Starting at the line that contains "Returns (34, 2122)" in the listing below, write out every line word for word until you have written the line that contains "Cotton Twill USA Flag Cap (134, 1454)".
[Start of section]
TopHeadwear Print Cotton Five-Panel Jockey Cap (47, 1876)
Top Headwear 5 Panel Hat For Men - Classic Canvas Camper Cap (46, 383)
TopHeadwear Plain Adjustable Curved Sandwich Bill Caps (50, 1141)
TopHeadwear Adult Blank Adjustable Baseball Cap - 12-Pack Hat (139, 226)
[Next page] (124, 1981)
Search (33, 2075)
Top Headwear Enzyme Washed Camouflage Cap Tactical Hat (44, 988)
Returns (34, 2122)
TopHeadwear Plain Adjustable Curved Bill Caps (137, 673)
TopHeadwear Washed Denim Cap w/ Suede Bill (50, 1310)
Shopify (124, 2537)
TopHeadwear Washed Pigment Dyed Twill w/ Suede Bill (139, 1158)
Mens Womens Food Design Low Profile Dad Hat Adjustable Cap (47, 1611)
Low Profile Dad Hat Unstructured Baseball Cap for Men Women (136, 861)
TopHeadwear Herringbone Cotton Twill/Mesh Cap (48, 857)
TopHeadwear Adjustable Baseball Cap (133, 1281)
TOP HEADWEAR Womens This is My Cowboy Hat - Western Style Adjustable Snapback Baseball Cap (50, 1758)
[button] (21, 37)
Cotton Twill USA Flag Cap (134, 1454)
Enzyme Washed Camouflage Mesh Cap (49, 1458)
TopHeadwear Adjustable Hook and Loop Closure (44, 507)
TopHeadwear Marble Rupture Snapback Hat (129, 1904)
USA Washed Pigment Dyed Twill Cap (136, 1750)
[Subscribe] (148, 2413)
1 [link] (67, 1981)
[End of section]
[Start of section]
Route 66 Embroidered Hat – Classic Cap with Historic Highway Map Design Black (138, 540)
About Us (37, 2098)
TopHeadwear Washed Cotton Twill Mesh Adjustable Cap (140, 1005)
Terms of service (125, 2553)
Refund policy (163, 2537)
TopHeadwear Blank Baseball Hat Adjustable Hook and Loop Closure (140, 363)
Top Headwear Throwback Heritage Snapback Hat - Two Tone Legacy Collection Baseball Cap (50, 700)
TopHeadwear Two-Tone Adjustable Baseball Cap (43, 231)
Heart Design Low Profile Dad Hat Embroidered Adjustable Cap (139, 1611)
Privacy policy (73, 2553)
[End of section]
Result of this task:
Returns (34, 2122)
TopHeadwear Plain Adjustable Curved Bill Caps (137, 673)
TopHeadwear Washed Denim Cap w/ Suede Bill (50, 1310)
Shopify (124, 2537)
TopHeadwear Washed Pigment Dyed Twill w/ Suede Bill (139, 1158)
Mens Womens Food Design Low Profile Dad Hat Adjustable Cap (47, 1611)
Low Profile Dad Hat Unstructured Baseball Cap for Men Women (136, 861)
TopHeadwear Herringbone Cotton Twill/Mesh Cap (48, 857)
TopHeadwear Adjustable Baseball Cap (133, 1281)
TOP HEADWEAR Womens This is My Cowboy Hat - Western Style Adjustable Snapback Baseball Cap (50, 1758)
[button] (21, 37)
Cotton Twill USA Flag Cap (134, 1454)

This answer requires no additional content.